Operation aus Gewinnsucht? - Rostocker Neurochirurg vor Gericht

Ein Neurochirurg in Rostock soll eine Frau aus reiner Gewinnsucht zu
einer überflüssigen Operation überredet haben. Der Eingriff ging dann

auch noch schief. Nun steht der wegen anderer Delikte schon zu Haft
verurteilte Mediziner wegen schwerer Körperverletzung vor Gericht.

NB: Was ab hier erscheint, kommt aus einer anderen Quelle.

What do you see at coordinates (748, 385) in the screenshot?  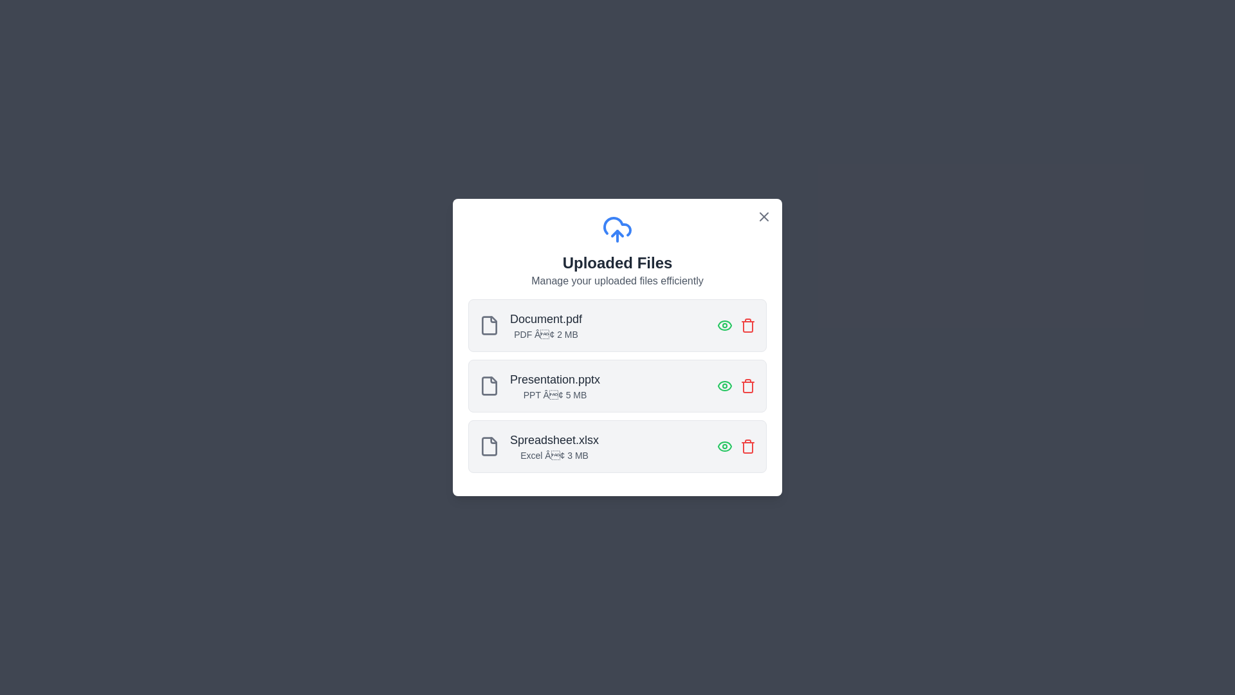 I see `the delete icon located at the end of the horizontal group of icons for the item titled 'Presentation.pptx'` at bounding box center [748, 385].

Rostock (dpa/mv) - Wegen schwerer und gefährlicher Körperverletzung
muss sich seit Donnerstag ein 54 Jahre alter Neurochirurg vor dem
Landgericht in Rostock verantworten. Die Staatsanwaltschaft wirft dem
Mediziner vor, 2010 eine Patientin überflüssigerweise und zudem
fehlerhaft operiert zu haben. Aus finanziellen Gründen habe er sie zu
einer Versteifung der Halswirbelsäule überredet, die medizinisch
nicht notwendig gewesen sei. Der angeklagte Rostocker Arzt, der
bereits 2014 wegen Abrechnungsbetrugs zu vier Jahren und sieben
Monaten Haft verurteilt worden war, machte zu Prozessbeginn deutlich,
sich nicht zu den Vorwürfen äußern zu wollen.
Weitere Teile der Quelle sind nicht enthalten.